PASSAGE GIVEN:
Thursday, August 15, 2013

Not letting a good crisis go to waste, Philly Supt. goes after seniority rights

“You never let a serious crisis go to waste." -- Rahm Emanuel
If you doubt that the current school budget crisis is in large part, a manufactured one, just take a look a Philly where Supt. William Hite is using his crisis to suspend teacher seniority rights. He knows that lots of teachers are going to be called back to work if schools are to open in the fall. So he's asking the School Reform Commission to suspend parts of the state education code at an emergency meeting today.

The move would allow him to override the bargaining agreement with  the union and replace higher-paid, experienced teachers with cheaper 5-week TFA wonders and other newbies. The state's largest district has laid off about 3,800 employees, from assistant principals to nurses and guidance counselors, in an effort to stem rising costs and close a projected $304 million deficit.

Pointing items for text and elements:

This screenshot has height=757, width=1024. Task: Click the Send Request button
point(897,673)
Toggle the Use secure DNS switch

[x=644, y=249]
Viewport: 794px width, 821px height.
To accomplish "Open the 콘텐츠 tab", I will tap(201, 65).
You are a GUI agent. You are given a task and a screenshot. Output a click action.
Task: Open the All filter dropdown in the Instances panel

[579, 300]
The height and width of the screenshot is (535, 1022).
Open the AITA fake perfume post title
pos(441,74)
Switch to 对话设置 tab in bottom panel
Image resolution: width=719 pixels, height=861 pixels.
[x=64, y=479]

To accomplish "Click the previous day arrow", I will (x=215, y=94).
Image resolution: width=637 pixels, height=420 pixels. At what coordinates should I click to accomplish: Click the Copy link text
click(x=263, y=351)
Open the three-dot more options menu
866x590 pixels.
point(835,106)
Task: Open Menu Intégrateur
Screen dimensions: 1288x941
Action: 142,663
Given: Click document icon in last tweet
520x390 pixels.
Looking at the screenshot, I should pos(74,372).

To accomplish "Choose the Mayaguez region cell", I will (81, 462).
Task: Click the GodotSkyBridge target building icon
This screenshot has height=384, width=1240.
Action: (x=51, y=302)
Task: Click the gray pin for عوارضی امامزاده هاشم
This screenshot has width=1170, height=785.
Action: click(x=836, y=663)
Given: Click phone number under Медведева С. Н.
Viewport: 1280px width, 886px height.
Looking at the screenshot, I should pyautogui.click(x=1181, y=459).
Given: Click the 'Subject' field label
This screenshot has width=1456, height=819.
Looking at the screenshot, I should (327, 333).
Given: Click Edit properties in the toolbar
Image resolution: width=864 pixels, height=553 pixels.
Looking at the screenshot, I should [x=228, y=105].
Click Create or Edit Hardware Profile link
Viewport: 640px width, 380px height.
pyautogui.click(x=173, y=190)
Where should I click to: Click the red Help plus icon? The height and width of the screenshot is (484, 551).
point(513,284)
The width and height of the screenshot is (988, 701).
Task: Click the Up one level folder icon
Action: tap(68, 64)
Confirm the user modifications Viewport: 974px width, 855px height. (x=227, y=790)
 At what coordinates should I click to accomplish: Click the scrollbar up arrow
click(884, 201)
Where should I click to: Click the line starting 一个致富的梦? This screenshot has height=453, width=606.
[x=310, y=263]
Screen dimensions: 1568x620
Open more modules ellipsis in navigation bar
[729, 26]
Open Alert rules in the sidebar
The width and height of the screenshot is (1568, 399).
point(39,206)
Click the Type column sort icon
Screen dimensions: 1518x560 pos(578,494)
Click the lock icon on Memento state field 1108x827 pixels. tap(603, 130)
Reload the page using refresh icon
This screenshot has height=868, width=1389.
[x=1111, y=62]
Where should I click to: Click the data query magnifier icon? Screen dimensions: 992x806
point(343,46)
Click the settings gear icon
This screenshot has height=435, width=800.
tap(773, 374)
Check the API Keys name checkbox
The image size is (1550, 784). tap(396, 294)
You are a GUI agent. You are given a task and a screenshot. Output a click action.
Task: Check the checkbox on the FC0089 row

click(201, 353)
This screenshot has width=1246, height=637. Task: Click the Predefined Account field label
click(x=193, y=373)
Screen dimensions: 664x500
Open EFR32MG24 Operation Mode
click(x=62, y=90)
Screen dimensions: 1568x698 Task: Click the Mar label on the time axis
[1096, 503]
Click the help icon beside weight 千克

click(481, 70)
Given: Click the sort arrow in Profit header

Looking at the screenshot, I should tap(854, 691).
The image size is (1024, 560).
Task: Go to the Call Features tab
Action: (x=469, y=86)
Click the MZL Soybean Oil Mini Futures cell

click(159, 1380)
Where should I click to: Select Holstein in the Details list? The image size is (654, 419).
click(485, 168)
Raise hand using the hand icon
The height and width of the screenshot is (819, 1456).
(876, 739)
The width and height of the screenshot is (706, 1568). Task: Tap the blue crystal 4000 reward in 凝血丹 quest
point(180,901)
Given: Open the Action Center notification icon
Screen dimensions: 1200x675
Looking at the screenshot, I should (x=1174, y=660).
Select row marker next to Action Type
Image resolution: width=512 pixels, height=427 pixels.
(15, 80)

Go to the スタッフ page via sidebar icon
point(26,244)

WORK INSTRUCTIONS:
According to the post above about the Philly superintendent and seniority rights, about how many employees has the state's largest district laid off?

THE ANSWER:
About 3,800 employees.